### Aim of the task
Working through the lines below, return each one that holds "computer".

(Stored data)
---

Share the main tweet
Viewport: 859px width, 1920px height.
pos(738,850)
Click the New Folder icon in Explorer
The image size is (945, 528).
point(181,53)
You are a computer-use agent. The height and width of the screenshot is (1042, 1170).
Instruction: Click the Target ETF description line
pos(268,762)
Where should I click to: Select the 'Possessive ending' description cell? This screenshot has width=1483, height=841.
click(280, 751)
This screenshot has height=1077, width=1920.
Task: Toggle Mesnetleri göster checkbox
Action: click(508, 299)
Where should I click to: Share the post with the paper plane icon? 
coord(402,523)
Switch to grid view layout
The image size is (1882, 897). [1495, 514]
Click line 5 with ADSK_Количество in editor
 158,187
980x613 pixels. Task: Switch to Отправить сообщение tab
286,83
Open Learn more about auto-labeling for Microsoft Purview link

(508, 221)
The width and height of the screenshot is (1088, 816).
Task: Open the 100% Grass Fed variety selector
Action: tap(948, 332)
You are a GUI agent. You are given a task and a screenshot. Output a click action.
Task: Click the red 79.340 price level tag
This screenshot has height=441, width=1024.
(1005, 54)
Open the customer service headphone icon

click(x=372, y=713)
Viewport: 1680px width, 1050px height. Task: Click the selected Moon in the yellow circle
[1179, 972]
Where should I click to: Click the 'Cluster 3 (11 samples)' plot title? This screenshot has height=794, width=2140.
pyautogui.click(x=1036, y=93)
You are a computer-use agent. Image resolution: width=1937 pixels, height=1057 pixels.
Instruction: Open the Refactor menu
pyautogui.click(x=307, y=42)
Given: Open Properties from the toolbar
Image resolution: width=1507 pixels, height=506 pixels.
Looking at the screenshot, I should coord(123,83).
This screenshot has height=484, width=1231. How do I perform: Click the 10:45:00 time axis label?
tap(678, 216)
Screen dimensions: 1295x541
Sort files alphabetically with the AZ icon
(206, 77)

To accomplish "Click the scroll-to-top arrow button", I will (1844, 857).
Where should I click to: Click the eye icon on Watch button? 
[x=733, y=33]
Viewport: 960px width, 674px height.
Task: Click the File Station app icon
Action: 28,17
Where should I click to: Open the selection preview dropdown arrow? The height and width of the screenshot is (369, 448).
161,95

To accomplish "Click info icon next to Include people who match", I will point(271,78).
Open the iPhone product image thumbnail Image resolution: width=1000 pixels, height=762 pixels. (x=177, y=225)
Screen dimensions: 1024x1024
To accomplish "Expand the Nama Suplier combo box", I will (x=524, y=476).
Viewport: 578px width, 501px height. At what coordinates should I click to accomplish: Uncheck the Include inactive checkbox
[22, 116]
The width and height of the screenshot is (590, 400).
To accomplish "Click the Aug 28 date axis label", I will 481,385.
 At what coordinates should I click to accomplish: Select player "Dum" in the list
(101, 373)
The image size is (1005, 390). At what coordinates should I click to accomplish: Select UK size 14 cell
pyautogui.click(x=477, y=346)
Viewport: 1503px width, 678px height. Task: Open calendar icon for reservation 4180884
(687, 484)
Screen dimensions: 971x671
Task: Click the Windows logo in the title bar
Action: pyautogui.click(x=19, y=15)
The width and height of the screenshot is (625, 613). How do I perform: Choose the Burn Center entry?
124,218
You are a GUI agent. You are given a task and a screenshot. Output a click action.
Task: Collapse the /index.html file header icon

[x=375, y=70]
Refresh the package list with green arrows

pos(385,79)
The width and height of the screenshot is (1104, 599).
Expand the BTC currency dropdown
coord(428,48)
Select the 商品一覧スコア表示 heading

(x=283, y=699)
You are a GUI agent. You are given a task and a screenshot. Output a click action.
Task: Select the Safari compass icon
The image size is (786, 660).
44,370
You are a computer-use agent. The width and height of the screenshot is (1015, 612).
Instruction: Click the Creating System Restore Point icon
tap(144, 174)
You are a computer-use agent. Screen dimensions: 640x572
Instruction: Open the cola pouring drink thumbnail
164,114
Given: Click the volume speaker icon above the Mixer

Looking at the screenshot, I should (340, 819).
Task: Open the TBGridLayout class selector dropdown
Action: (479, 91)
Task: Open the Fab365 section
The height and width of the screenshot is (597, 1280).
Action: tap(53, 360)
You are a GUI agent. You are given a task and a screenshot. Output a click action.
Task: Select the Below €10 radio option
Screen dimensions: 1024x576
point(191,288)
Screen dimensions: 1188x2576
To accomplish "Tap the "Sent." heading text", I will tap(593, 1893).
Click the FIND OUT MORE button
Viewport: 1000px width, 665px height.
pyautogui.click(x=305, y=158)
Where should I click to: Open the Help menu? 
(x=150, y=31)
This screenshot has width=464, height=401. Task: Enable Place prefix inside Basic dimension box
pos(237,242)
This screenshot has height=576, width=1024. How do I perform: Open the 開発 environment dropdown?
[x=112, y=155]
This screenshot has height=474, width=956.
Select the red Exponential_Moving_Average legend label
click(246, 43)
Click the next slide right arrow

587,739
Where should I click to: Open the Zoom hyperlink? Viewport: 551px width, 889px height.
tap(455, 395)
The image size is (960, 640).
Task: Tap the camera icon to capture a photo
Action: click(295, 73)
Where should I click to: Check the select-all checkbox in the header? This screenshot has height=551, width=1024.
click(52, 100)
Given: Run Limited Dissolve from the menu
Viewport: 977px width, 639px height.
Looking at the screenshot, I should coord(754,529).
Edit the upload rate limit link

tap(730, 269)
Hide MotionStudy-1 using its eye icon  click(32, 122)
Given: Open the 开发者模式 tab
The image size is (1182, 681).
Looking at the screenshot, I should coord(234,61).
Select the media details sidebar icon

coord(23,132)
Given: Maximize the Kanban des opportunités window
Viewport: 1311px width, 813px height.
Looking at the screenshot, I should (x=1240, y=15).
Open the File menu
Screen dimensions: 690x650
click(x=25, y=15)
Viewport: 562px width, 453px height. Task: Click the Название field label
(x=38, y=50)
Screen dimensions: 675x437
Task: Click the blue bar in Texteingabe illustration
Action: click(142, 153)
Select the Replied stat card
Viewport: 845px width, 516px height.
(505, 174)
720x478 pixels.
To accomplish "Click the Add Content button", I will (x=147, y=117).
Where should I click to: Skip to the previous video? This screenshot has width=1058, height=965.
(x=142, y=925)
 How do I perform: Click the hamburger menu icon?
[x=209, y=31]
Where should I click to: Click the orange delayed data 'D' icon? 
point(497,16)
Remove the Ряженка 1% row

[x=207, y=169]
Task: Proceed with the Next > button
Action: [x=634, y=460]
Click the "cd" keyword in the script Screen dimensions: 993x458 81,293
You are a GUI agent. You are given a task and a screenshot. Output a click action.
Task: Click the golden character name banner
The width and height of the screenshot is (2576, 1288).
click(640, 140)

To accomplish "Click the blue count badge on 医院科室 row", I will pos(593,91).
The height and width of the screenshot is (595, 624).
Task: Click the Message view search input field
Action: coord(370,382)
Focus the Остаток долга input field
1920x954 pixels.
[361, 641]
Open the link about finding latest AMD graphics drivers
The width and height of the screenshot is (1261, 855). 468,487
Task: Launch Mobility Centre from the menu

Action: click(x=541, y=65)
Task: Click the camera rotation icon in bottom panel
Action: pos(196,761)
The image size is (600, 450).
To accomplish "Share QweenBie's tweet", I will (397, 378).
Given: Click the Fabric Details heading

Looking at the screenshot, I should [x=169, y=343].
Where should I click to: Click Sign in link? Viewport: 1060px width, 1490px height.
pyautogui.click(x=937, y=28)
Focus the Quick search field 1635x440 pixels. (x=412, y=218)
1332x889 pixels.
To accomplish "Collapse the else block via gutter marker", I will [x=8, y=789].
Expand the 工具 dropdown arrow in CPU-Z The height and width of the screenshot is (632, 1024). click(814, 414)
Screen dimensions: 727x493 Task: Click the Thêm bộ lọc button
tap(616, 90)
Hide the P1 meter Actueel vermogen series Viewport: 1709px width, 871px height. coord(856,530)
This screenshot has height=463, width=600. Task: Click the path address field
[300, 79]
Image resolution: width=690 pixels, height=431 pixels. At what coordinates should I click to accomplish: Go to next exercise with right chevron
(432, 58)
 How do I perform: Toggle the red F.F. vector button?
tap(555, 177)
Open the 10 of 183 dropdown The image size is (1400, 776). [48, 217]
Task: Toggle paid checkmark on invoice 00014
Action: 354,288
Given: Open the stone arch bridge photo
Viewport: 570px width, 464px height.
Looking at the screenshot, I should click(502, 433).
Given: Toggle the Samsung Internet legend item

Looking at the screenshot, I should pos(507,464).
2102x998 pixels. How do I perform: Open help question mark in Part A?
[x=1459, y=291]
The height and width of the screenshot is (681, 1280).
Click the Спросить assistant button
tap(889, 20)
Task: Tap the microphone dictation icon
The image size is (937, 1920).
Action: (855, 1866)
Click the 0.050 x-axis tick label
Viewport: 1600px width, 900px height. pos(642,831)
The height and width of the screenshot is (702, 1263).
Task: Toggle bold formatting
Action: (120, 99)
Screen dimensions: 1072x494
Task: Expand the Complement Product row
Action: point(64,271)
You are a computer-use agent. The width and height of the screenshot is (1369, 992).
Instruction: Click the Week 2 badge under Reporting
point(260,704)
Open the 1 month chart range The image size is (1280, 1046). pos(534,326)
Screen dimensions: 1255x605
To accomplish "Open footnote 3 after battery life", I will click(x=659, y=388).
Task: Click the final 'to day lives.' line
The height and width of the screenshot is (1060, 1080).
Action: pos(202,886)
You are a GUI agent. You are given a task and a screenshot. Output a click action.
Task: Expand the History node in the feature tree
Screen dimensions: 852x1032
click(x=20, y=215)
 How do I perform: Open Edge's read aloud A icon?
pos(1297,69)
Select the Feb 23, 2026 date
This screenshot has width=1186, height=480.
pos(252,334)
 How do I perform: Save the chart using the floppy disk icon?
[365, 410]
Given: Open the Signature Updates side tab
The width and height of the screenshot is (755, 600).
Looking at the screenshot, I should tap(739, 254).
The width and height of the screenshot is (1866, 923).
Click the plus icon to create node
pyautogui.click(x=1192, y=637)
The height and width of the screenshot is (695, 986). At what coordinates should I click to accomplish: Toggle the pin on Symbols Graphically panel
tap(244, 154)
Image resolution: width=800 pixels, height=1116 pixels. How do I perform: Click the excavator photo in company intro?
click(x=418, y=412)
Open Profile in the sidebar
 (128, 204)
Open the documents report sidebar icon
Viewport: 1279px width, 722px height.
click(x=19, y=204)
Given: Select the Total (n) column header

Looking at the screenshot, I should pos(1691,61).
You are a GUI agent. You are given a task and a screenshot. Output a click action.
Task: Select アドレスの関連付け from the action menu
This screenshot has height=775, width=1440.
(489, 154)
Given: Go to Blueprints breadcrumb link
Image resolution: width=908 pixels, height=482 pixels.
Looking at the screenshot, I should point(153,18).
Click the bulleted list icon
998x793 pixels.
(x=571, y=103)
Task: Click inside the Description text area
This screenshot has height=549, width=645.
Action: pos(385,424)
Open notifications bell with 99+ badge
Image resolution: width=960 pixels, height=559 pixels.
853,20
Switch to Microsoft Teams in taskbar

---

### Exercise output
You are a computer-use agent. The height and width of the screenshot is (1042, 1170).
You are a computer-use agent. Image resolution: width=1937 pixels, height=1057 pixels.
You are a computer-use agent. The width and height of the screenshot is (1015, 612).
You are a computer-use agent. Screen dimensions: 640x572
You are a computer-use agent. The width and height of the screenshot is (1369, 992).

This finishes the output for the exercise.